In 2012, David Boyle met a group of Ethiopian coffee farmers while visiting Durban, South Africa. The farmers had relocated because they had been unable to make enough income from coffee farming to feed their families.
It was Boyle’s first educational lesson on the challenges of sustainable coffee farming and it set Boyle on a course that has led him to January’s launch of Cherry Hero, a healthy snack bar brand that uses coffee cherries as a primary ingredient and seeks to give back to coffee farming communities through wholesale purchases of pulp and a partnership with the nonprofit Food 4 Farmers.
We caught up with the 23-year-old entrepreneur, who describes his business as trying to make positive change in the lives of coffee farmers the “only weird way” he knows how.
For how long have the bars been on the market?
The bars have been on the market for 2 months now both online and at 4 different wholesalers.
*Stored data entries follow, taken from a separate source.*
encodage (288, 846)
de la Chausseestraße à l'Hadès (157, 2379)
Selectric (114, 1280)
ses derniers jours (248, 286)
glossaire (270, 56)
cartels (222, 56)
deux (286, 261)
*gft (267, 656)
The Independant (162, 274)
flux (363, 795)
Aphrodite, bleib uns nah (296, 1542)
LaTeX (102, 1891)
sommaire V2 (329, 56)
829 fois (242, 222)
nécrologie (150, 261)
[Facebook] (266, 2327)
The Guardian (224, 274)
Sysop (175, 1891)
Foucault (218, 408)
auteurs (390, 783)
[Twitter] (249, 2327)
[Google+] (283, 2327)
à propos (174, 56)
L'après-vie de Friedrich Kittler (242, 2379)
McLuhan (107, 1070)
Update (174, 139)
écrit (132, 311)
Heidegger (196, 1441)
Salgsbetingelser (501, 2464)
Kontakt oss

It is definitely still in the seed stages
When and how did you first learn about coffee cherries and their potential as a food ingredient?
The impetus for starting this company was a creative project to recreate and pay homage to the way coffee was first consumed, as a fruit, with the first ever “energy bar.” Ethiopian Warriors would wrap coffee cherries with clarified ghee and animal fat to sustain them on long voyages. For me, the journey that followed is the result of those findings in Mark Pendergrast’s book and my curiosity to explore further. Through research, I came through Kona Red and Bai5 and realized its potential as an antioxidant packed ingredient. I felt, however, that those companies were missing the point — that the coffee cherry could be used to tell another chapter in the amazing story of coffee, and be utilized by those at the forefront in specialty coffee, and not just be another health beverage at Costco.
Coffee fruit is not exactly prized as a delicacy. What else is in the bars and how do the ingredients work together?
We infuse the coffee cherries with fruit and nut bars. I received allot of feedback during the creation of the bars with good friends that are highly respected in the Crossfit and natural food worlds, and I went through the political and painstaking process of only using real food ingredients without any additives or sweeteners. It is true that there is sugar in the bar, but it is only natural sugar resulting from the dates and almond butter that act as the blending and forming agent for the nutrition bars. All of Cherry Hero’s bars have only 6 ingredients and aim to be a “clean-eating” experience without any of the weird ingredients that you can’t pronounce.
Can you share from where you are sourcing the discarded cherry pulp and mucilage?
As of now, I’ve been experimenting with sourcing coffee cherries from a multitude of farms. My main source is from Kona, where I’ve been tapping into some sustainable farming methods already put in place there. I’ve also been in contact with farms in Nicaragua doing some really great things. I have a great Cascara tea that I’ll be rolling out towards the end of the year from Nicaragua.
How do you reconcile the fact that this cherry stuff may be useful as potential compost to the very farmers you’re purporting to help?
Through some research, I have come to two conclusions. One being that coffee cherries are used as compost only because there haven’t been other ways to utilize them to their potential. This may seem like a crude analysis, but it was something I read word-for-word in a report done on Coffee Pulp Utilization by the Institute of Nutrition of Panama. Another research-based conclusion is that coffee pulp utilization is not a zero-sum game. In some cases, pulp is used for compost, but because of the high amount of byproduct, there is too much to use just for compost and other diversified sources of utilization also need to be found. Also, the ability to use coffee cherries as a diversified source of revenue gives the power back to the coffee farmer to decide whether he or she will either use it as compost or sell it as commodity, depending on the circumstances of that harvest.
Lastly, because coffee fruit has been scientifically proven to have all of these “superfruit” health benefits, it seems that we’re leaving untapped potential of the arabica plant on the table by only using them as compost and not as an edible source of plant polyphenols and antioxidants.
I’m 23 years old, trying to make a change in the only weird way I know how, and not in the business of doing any shady stuff. If it turns out that the coffee cherry utilization is hurting coffee farmers I would pivot my business completely.